> Exercise instructions
**A)** Retype, unchanged, the part of the text on conversion disorder and malingering that opens with the words containing "This condition refers" and closes with "of the examination.".
**B)** For each statement, say yes or no according to the text on conversion disorder and malingering, and quote the words of the text that decide it: (i) Drug therapy has proven reliable in treating conversion disorder. (ii) Most patients are affected in their mid-to-late 30s. (iii) Conversion disorder is common in children under 10 years old.
**** Text passage
Look for evidence of a sensory function deficit that can explain the symptoms reported by the patient. Because it is fairly common for patients with neurologic disease to also have conversion disorder, the differential diagnosis may involve how much of the patient’s problem is due to conversion and how much is due to organic disease.
Look for evidence of a structural abnormality in the eye that can explain the symptoms reported by the patient.
This condition refers to fabricating or exaggerating the symptoms of decreased vision for a variety of motives. Malingering is different from somatoform or dissociative disorders because the patient is trying to achieve some type of secondary gain from the behavior. Failure to diagnose malingering imposes a burden on the health care system, just as false attribution of malingering imposes a degree of suffering on patients who have true organic disease. To deliver the highest quality care, optometrists and ophthalmologists must either get the patient to confess to making up symptoms or prove deception is some other aspect of the examination.
Malingering should be suspected if any combination of the following are present:
- The presence of Antisocial Personality Disorder
- Significant discrepancy between the patient’s claimed loss of vision and the objective examination findings
- Lack of cooperation during diagnostic testing
- Lack of compliance with a prescribed treatment program
- A medicolegal context of the presentation
Malingering can often be identified by simply noting the patients response to tangent screen testing at two different distances. Although a simple test, the result can be very diagnostic.
Although there is little evidence-based treatment for conversion disorder, the primary goal is to treat patients as if their symptoms have an organic origin.
- If necessary, consultation with an outpatient psychiatric clinic may be required
- If true conversion disorder is suspected, this disease falls outside the realm of primary eye care disease and consultation with a neurologist or psychiatrist is warranted. For the sake of good medical care and the health care system, it is imperative that malingering be identified and not unduly drug through a series of testing and specialty consultations.
- Suggestive therapy may be an effective short-term treatment (i.e., an authoritative, not confrontive, pronouncement that “this problem usually goes away in a few weeks” is often successful, especially with children)
- Treatment of depression or anxiety if present
- Drug therapy has not proven reliable in treating conversion disorder
1. U.S. National Library of Medicine. Conversion disorder. Available at http://www.nlm.nih.gov/medlineplus/ency/article/000954.htm. Accessed March 3, 2014.
2. Medscape. Conversion disorder in emergency medicine. Available at http://emedicine.medscape.com/article/805361-overview. Accessed March 3, 2014.
- The rate of conversion disorder averages about 16 persons per 100,000 per year
- Disease rates are higher in lower socio-economic groups, rural areas, and in neurological settings
- The condition is rare in children under 10 years old and in the elderly
- Most patients are affected in their mid-to-late 30s
Conversion disorder is not evenly distributed in the population.
********
**** Data section
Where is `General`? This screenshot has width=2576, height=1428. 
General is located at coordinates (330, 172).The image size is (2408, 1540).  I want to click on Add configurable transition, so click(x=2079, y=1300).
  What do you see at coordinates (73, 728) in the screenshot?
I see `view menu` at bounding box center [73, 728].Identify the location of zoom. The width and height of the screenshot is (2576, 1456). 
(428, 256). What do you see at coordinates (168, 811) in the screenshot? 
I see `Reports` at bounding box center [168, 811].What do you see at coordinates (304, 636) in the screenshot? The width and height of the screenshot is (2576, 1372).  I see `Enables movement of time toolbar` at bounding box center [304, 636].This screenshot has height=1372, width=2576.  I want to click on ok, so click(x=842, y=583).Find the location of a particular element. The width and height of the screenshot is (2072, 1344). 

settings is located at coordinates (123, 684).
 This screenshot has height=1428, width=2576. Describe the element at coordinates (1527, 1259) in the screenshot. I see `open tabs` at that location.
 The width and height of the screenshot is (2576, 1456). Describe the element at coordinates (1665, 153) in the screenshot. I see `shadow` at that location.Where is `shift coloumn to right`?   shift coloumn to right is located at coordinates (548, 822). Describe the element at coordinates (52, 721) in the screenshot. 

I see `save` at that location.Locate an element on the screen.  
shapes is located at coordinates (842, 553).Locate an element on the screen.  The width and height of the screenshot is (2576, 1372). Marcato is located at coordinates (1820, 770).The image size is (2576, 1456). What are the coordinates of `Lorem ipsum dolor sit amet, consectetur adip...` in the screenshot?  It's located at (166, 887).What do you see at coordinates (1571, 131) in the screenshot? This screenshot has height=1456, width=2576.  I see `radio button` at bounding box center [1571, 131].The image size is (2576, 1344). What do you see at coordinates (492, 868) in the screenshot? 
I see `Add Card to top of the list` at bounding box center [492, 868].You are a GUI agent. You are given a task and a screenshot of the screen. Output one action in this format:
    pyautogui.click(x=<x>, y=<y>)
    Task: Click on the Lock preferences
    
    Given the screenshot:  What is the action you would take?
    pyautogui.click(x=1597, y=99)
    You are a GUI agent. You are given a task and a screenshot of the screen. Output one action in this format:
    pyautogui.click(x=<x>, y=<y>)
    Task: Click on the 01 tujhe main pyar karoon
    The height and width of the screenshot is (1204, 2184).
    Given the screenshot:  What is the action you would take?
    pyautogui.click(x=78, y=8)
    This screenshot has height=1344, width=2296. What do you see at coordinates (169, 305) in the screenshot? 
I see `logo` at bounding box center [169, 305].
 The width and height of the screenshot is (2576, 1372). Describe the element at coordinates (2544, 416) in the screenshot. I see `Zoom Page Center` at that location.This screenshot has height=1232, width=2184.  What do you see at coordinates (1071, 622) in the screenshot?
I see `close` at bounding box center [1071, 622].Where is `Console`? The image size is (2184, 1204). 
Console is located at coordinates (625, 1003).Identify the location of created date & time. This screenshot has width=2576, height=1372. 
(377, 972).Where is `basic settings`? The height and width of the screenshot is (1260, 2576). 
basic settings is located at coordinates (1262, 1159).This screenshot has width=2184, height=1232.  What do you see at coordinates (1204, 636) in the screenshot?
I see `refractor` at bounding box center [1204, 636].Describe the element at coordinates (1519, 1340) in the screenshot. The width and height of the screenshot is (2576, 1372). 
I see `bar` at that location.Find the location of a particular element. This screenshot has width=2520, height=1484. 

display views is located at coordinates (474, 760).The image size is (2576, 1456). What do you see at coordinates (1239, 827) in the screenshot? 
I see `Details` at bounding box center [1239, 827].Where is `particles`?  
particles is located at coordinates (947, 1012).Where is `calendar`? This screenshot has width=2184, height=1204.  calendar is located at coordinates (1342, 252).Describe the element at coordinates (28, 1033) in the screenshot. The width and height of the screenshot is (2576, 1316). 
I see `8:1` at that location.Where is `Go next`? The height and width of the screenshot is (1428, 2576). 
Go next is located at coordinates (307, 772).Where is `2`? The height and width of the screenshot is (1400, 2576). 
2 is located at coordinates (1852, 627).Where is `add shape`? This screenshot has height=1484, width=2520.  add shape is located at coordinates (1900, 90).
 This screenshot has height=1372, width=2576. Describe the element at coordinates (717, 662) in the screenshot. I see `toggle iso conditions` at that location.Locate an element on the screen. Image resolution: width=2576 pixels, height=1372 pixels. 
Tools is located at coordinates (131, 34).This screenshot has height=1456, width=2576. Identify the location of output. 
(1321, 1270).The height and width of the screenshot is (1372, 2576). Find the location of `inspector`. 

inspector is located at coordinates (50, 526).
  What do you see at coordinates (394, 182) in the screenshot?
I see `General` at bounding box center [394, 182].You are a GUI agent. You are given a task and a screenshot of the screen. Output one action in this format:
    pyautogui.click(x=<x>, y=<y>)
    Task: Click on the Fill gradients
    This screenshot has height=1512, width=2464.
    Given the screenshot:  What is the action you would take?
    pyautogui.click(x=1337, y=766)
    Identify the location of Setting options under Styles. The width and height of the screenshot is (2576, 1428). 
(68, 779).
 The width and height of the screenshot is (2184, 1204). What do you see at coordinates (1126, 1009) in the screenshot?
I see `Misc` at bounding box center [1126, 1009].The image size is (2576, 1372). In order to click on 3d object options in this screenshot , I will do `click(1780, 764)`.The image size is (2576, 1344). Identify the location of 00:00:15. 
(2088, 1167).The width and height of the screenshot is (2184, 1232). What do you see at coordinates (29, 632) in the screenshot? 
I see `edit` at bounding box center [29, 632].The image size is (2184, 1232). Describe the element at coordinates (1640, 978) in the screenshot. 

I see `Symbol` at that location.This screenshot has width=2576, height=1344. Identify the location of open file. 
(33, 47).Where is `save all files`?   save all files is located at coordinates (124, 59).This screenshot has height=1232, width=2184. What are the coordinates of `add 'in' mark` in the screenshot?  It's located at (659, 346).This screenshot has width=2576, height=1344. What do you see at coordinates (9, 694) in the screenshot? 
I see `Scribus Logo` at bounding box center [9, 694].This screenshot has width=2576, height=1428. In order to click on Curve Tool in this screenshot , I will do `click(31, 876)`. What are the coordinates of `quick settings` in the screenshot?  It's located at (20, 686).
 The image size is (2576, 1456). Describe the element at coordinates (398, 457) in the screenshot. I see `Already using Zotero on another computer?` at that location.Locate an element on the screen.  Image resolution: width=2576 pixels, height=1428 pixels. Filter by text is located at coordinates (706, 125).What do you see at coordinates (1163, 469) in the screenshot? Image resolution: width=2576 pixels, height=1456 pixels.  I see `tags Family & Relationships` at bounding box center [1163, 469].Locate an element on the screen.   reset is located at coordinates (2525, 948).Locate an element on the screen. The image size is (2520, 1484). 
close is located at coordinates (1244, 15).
********
> Results for each task
**A)**
This condition refers to fabricating or exaggerating the symptoms of decreased vision for a variety of motives. Malingering is different from somatoform or dissociative disorders because the patient is trying to achieve some type of secondary gain from the behavior. Failure to diagnose malingering imposes a burden on the health care system, just as false attribution of malingering imposes a degree of suffering on patients who have true organic disease. To deliver the highest quality care, optometrists and ophthalmologists must either get the patient to confess to making up symptoms or prove deception is some other aspect of the examination.

**B)**
(i) No: "Drug therapy has not proven reliable in treating conversion disorder"
(ii) Yes: "Most patients are affected in their mid-to-late 30s"
(iii) No: "The condition is rare in children under 10 years old and in the elderly"